Work on the Feedback Intervention Theory, alluded to earlier, suggests further ways in which theoretical constructs can identify barriers that may threaten the effectiveness of an A&F intervention. For example, Feedback Intervention Theory might help explain why contextualizing feedback through displays of how the target provider compares to peers (a common strategy in A&F) can be precisely the wrong thing to do. Studies have shown that drawing attention to the recipient’s self-efficacy (i.e., providing normative cues that prompt one to think specifically about where one stands relative to others along some continuum) can create a threat that makes it less likely that the feedback will have an influence[26, 50]. Rather than serving as a dispassionate indicator of where improvement is possible, such feedback can invoke the psychological immune system’s defense mechanisms, again yielding cognitive dissonance and leading to the data being discounted rather than altering one’s self-assessments. Indeed, this can happen regardless of the sign of the feedback; relatively poor performance can encourage information discounting for the sake of ego defense, while relatively good performance can lead one to believe any deviations from best practice are minor and, hence, there is little to be gained from continued efforts at improvement.

Presenting data in a manner that does not create conflicting beliefs in the first place (i.e., minimizes cognitive dissonance by not engendering the concern that one’s performance is substandard) may, therefore, provide an important consideration for those designing A&F interventions. Kluger and van Dijk’s[51] feed forward strategy offers an intriguing possibility that needs to be tested in an A&F context.

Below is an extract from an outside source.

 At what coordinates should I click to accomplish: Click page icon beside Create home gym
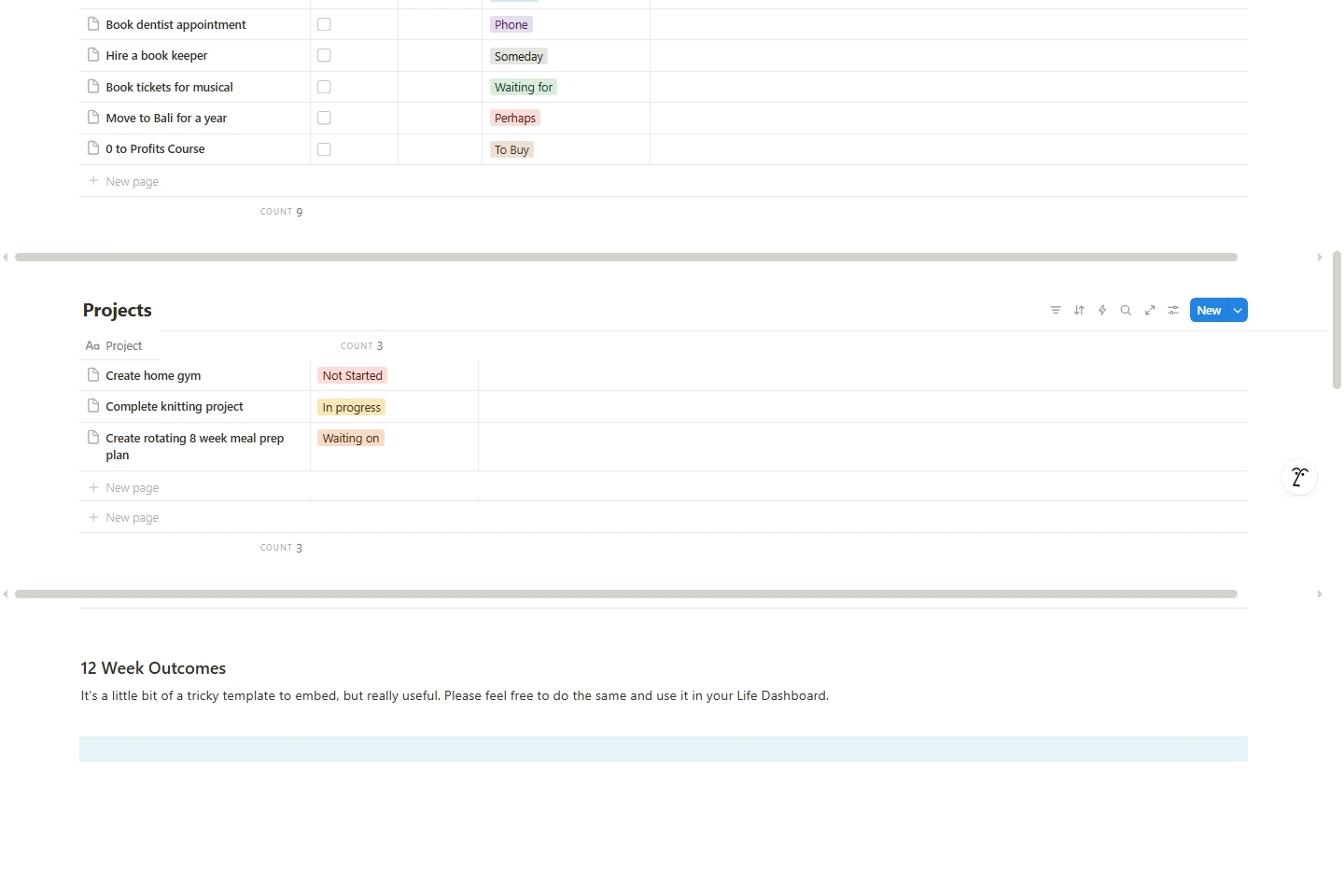point(93,375)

It involves interviewing the individual about positive past experiences to help them establish an internal standard of excellence and strengthening memory traces of good performances that will influence later System 1 (similarity-based) processing, rather than focusing on the distance between the individual’s performance and an external standard. Early results suggest the procedure has the potential to enable insights into how performance can be improved without damaging self-efficacy[51].

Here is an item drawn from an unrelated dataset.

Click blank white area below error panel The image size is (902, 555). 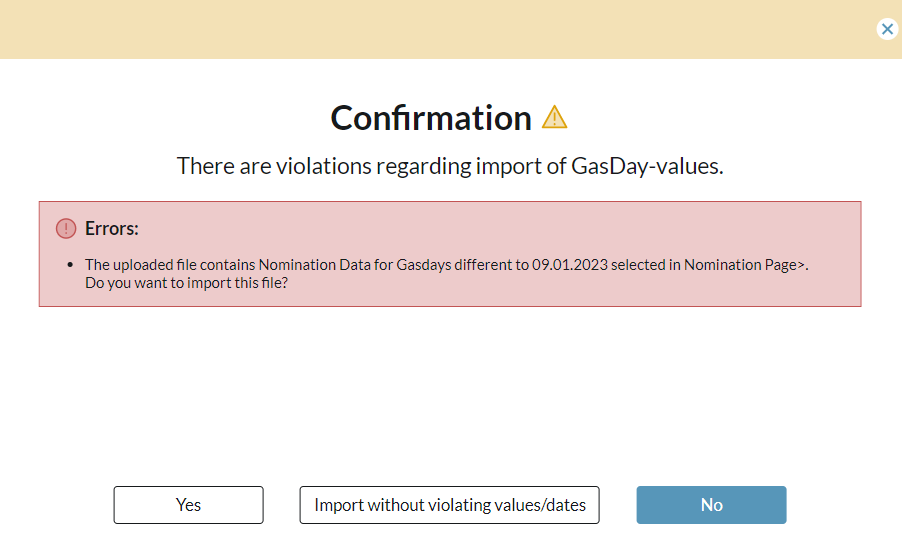point(450,390)
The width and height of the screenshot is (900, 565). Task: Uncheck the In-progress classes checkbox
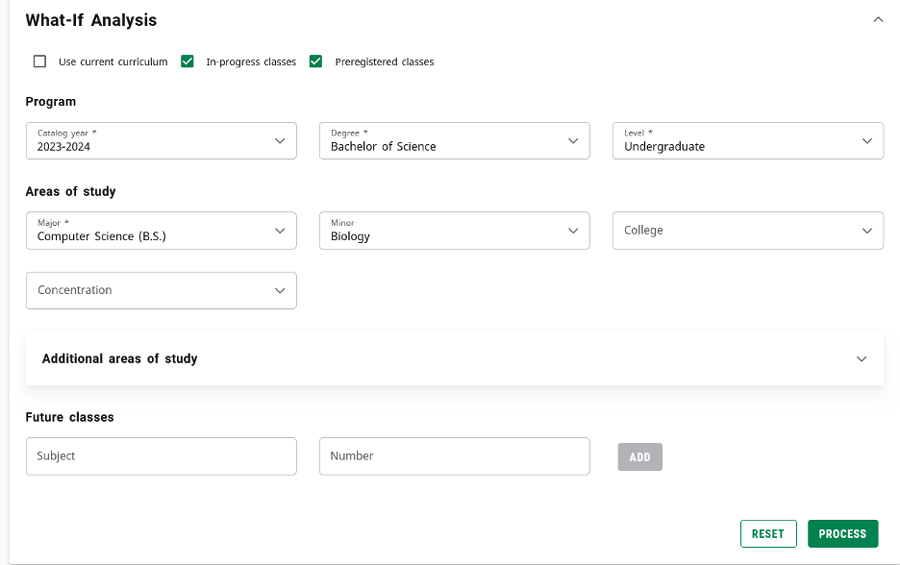tap(187, 62)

Desirable difficulties and cognitive load

While concerns about the amount of time and cognitive resources practitioners have available to dedicate to contemplating practice improvement leads many interventionists to design A&F interventions to be as simple and accessible as possible, this approach does not consider the clear gains to be derived from requiring the right kind of effort on the part of the target provider. Bjork has put forward the notion of desirable difficulties[52–54], which suggests that we are better able to learn, remember, and make use of information when we are put in situations that induce errors. These models are aimed deliberately at helping people overcome the false perception that they have understood and learned material in a way that will enable its use in the future. For example, being tested on material has robustly been shown to yield better learning than studying the same material multiple times, even though study often yields feelings of fluency that we erroneously infer to indicate that learning has taken place[55]. Testing (i.e., being required to effortfully retrieve information from memory), increases the likelihood that we will be able to retrieve the information from memory again in the future and makes it more likely that our attention will be productively focused on areas of knowledge that require further study[55]. If implemented well, such desirable difficulties might also improve cognitive dissonance by making it more difficult to discount information that one has exerted effort to collect.

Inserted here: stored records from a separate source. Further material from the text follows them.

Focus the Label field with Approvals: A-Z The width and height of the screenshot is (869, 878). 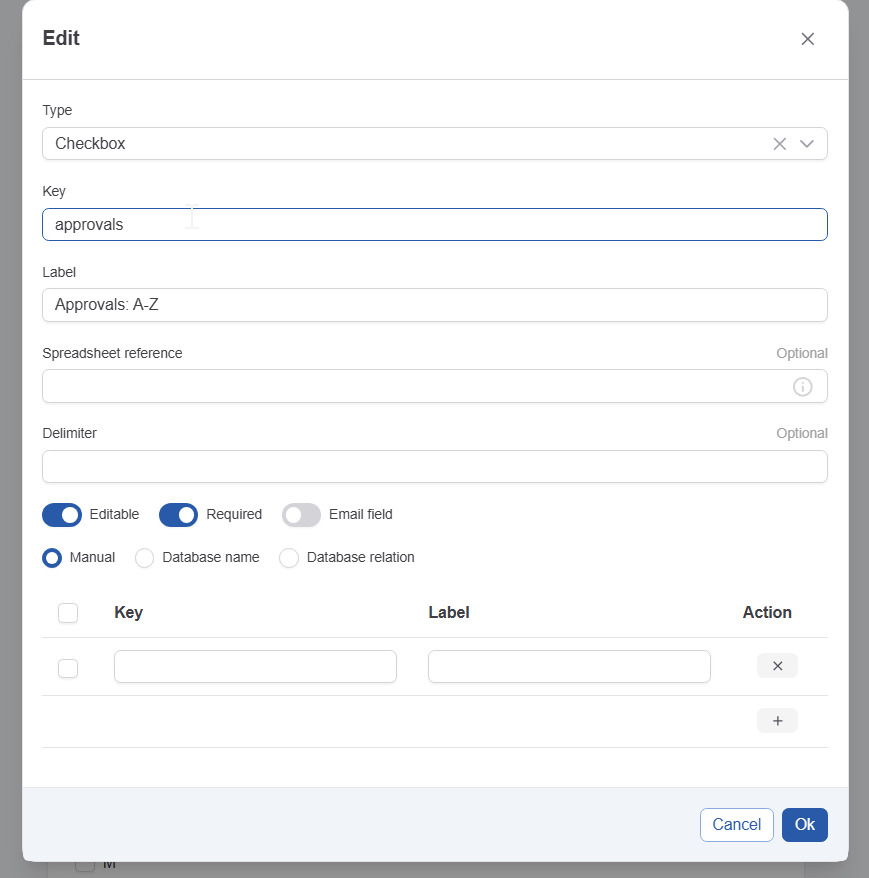434,305
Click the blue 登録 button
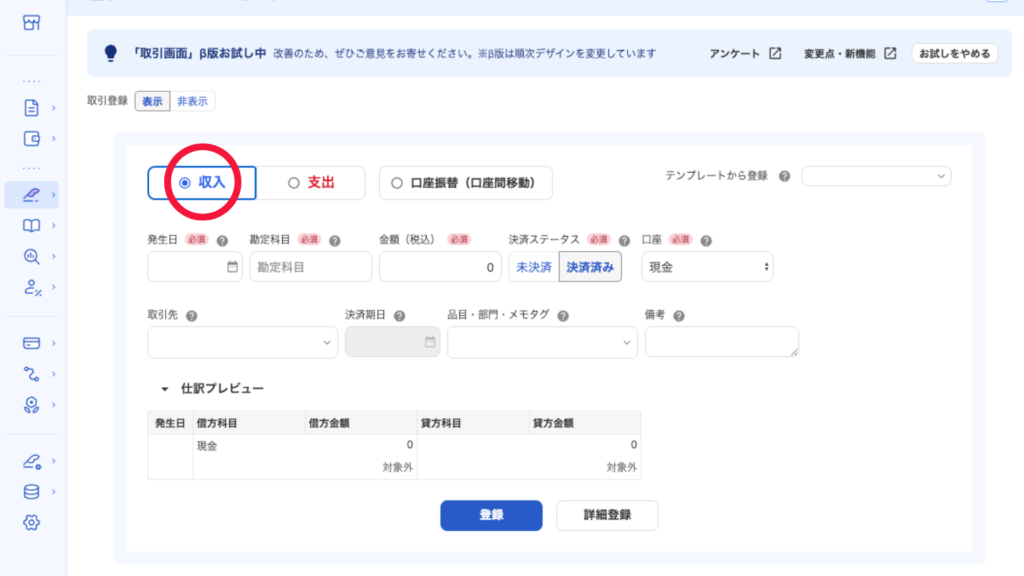 click(491, 515)
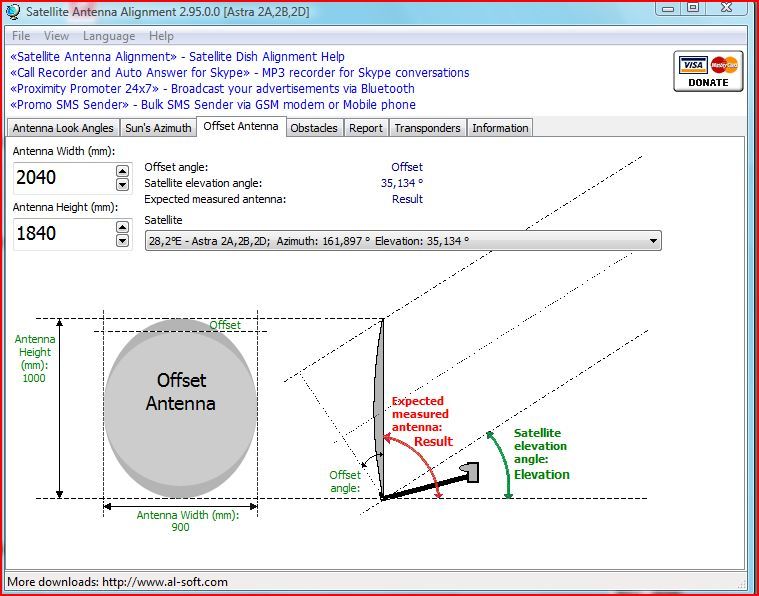
Task: Click the Antenna Width input field
Action: (x=64, y=178)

One can further specify this issue in terms of cognitive load, a notion that requires us to consider the various types of load that can impact on our mental processing capacity. Intrinsic load (the amount of information to be learned), extraneous load (created by the way in which the information is presented), and germane load (the resources required of working memory to deal with intrinsic and extraneous load) are believed to play different roles in learning. Too many competing factors (e.g., having to read through pages of text in a busy clinical environment to understand the feedback provided by an audit) create too much extraneous load and suboptimal learning. Presenting material with a degree of difficulty greater than the learner is prepared to process can similarly increase intrinsic load to the point of disadvantage[56]. By contrast, too little germane load (i.e., not engaging working memory to a great enough extent) can create a situation where feedback recipients passively accept information, but are not convinced sufficiently (or prompted to elaborate on the information enough) for the learning to have a long-term impact. Considerable research, largely focused on designing multimedia learning platforms, has demonstrated principles that can optimize these various kinds of load[57–59]. Consideration of these principles in light of A&F interventions may be a fruitful area of research.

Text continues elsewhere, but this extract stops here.